Dataset entries:
┌──
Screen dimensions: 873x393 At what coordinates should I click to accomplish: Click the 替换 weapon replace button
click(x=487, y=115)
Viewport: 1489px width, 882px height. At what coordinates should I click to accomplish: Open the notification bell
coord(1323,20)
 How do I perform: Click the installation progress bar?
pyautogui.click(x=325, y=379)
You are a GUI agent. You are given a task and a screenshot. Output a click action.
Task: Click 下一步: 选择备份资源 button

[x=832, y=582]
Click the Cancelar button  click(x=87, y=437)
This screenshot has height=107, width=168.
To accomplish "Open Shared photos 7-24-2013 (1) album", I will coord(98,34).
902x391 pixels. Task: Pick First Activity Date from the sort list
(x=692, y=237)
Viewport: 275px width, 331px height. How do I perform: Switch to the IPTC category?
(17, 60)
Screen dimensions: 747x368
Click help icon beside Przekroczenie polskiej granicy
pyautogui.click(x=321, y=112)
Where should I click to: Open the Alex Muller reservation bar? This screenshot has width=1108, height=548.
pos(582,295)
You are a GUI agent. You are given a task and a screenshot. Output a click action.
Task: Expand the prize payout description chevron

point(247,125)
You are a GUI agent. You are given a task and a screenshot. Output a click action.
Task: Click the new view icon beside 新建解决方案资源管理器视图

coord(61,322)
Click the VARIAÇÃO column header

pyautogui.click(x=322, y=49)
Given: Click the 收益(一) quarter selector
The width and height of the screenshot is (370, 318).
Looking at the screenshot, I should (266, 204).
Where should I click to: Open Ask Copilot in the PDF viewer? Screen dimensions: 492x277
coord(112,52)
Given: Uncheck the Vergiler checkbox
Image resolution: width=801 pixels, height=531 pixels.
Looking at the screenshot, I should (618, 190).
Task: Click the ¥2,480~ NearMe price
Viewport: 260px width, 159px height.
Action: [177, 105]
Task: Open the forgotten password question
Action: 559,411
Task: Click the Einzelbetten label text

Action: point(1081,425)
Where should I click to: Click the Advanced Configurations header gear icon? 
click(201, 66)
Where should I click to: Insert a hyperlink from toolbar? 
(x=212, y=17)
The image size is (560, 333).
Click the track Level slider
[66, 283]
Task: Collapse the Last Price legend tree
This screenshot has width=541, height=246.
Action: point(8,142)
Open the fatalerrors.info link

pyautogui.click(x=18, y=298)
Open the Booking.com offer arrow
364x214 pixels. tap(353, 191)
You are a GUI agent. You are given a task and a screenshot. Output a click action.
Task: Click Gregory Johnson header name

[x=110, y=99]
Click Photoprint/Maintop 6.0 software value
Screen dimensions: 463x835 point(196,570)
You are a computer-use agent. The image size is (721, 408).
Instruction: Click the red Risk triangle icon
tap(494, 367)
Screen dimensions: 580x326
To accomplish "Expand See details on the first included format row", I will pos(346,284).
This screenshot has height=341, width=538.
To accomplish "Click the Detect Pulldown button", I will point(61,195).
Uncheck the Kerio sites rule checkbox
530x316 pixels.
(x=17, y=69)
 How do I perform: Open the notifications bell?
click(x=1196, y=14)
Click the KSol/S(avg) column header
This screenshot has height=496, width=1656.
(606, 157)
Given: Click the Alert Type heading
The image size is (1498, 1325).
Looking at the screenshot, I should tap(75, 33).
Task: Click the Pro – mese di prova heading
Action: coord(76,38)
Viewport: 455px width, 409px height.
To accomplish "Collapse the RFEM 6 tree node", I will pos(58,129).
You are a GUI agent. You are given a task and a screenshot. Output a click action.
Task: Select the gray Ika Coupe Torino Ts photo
└──
[Task requirements] Lines from the top of the entries above to the line that contains "Screen dimensions: 747x368" should be set down exactly, please, with both ends kept and nothing added.

[The completed task]
Screen dimensions: 873x393 At what coordinates should I click to accomplish: Click the 替换 weapon replace button
click(x=487, y=115)
Viewport: 1489px width, 882px height. At what coordinates should I click to accomplish: Open the notification bell
coord(1323,20)
 How do I perform: Click the installation progress bar?
pyautogui.click(x=325, y=379)
You are a GUI agent. You are given a task and a screenshot. Output a click action.
Task: Click 下一步: 选择备份资源 button

[x=832, y=582]
Click the Cancelar button  click(x=87, y=437)
This screenshot has height=107, width=168.
To accomplish "Open Shared photos 7-24-2013 (1) album", I will coord(98,34).
902x391 pixels. Task: Pick First Activity Date from the sort list
(x=692, y=237)
Viewport: 275px width, 331px height. How do I perform: Switch to the IPTC category?
(17, 60)
Screen dimensions: 747x368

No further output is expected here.